7.) Worker bees measure their lives in mere weeks, but queen bees can live up to half a decade or more. Queen bees are not born, but made (there’s a lesson in that). A female larvae is fed massive amounts of a dense liquid secreted from the antenna of workers called royal jelly. The potential queen is, literally, bathed in it. Contrary to myth, this does not change the DNA of the larvae, but only promotes physiological changes…essentially transforming it into a “super bee”. Author Roald Dahl wrote a fantastic story on this metamorphosis.  Read Dahl’s “Royal Jelly” HERE.  

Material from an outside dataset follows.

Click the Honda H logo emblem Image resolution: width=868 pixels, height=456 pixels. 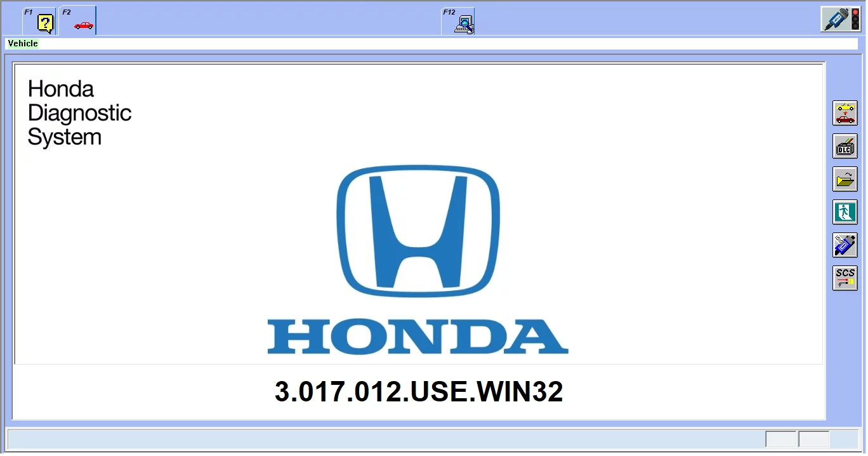pos(418,231)
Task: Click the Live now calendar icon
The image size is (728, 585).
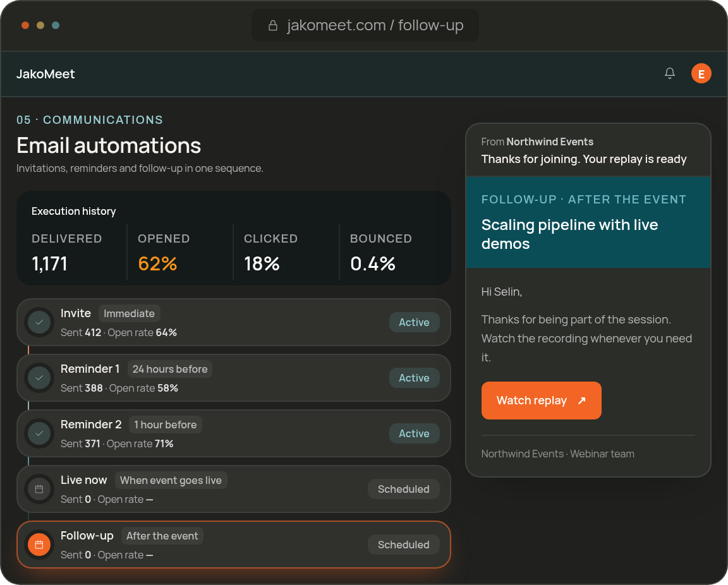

As a wannabe apiarist (beekeeper), I admire the honey bee for the marvelously complex hierarchy of the hive, for its generally benevolent nature and for its agricultural contribution. Every year I buy two or three chunks of uncapped honeycomb and will happily chew a piece every few days.  On a personal level, I find the honey bee’s adapted defense, its sting, a heart-breaking example of evolutionary poetry.

It’s tempting to anthropomorphize wildlife, giving wild animals a range of thoughts and emotions they are physically incapable of having, but sometimes that might have fatal results (consider the case of the Grizzly Man, infamous bear enthusiast Timothy Treadwell) for both man and animal. 

But a bee’s self-sacrifice, while encased in a rudimentary brain, is still touching. Consider that, please, before popping off the lid of your industrial wasp killer.